Certamente Tiago conhecia Provérbios 18:21, pois é magnífica a forma como expõe a capacidade de abençoar e amaldiçoar com as nossas palavras. Somos exortados a seu canal de bênção e não maldição.

Resta-nos uma pergunta: pode um cristão ser amaldiçoado? É realmente uma pergunta difícil. Sabemos que a Bíblia diz que “o diabo anda ao nosso redor buscando a quem possa tragar” (I Pedro 5:8) e que em algum momento pecamos (I Jo 2:1,9). Existem duas possibilidades: o cristão nunca pode ser amaldiçoado, ou o cristão eventualmente em certas circunstâncias poderá sofrer com alguma maldição.

O que podemos ter a certeza na Bíblia é que a vida do cristão é uma luta contra o mundo, o pecado e o diabo.

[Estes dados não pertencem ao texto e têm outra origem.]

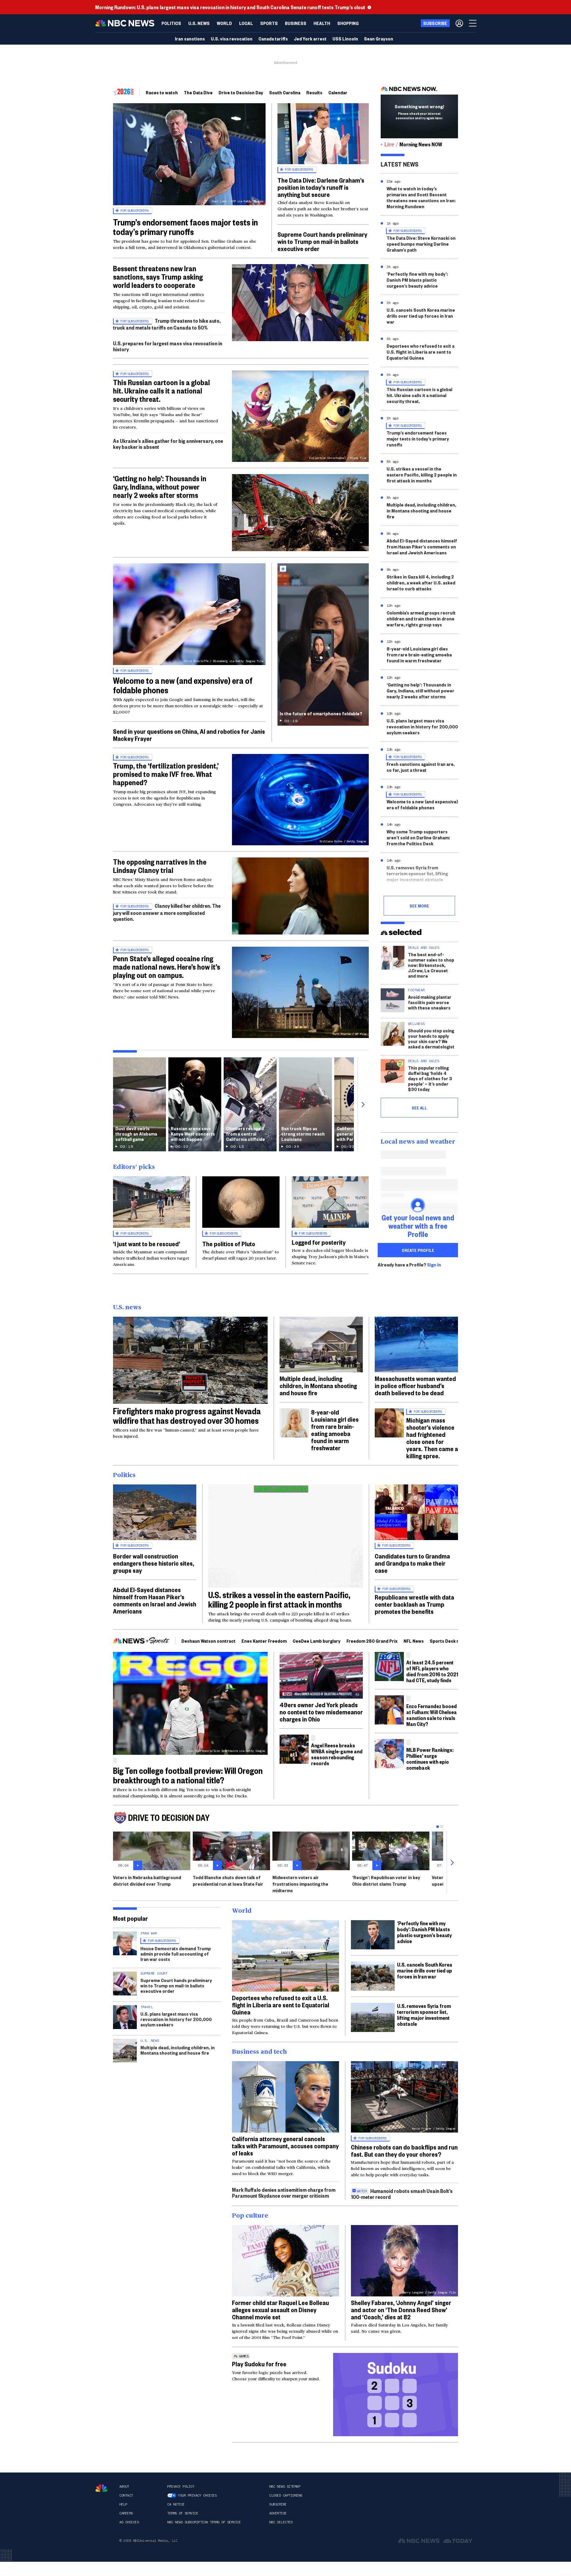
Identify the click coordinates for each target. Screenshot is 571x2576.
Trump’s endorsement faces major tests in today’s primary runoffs (185, 227)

Sabemos que todas as dificuldades e sofrimentos deste mundo nos vão afetar de alguma forma, em algum momento das nossas vidas. É da minha opinião que em caso de pecado ou de fraqueza espiritual, poderá eventualmente alguma maldição (entenda-se palavras amaldiçoadoras ou ataque satânico) afetar o crente.

Tendo em conta todos os textos apresentados, não pode ser afirmado pela Bíblia que o filho de Deus não pode ser afetado pelos ataques vindos de maldições de pessoas ou de entidades espírituais. Contudo, o cristão pode defender-se e ser protegido por Deus durante a sua vida. Apesar da intervenção divina, os cristãos não são chamados para uma passividade apenas na bênção, mas são chamados para lutar, seguindo o seu General, Cristo. A carta aos Efésios chama-nos a colocar a armadura e lutar contra entidades espirituais e não contra homens (Efésios 6), orando em todo o tempo, abençoando os homens.

[1] Ouvi no ensino do Pr. Ed René Kivitz.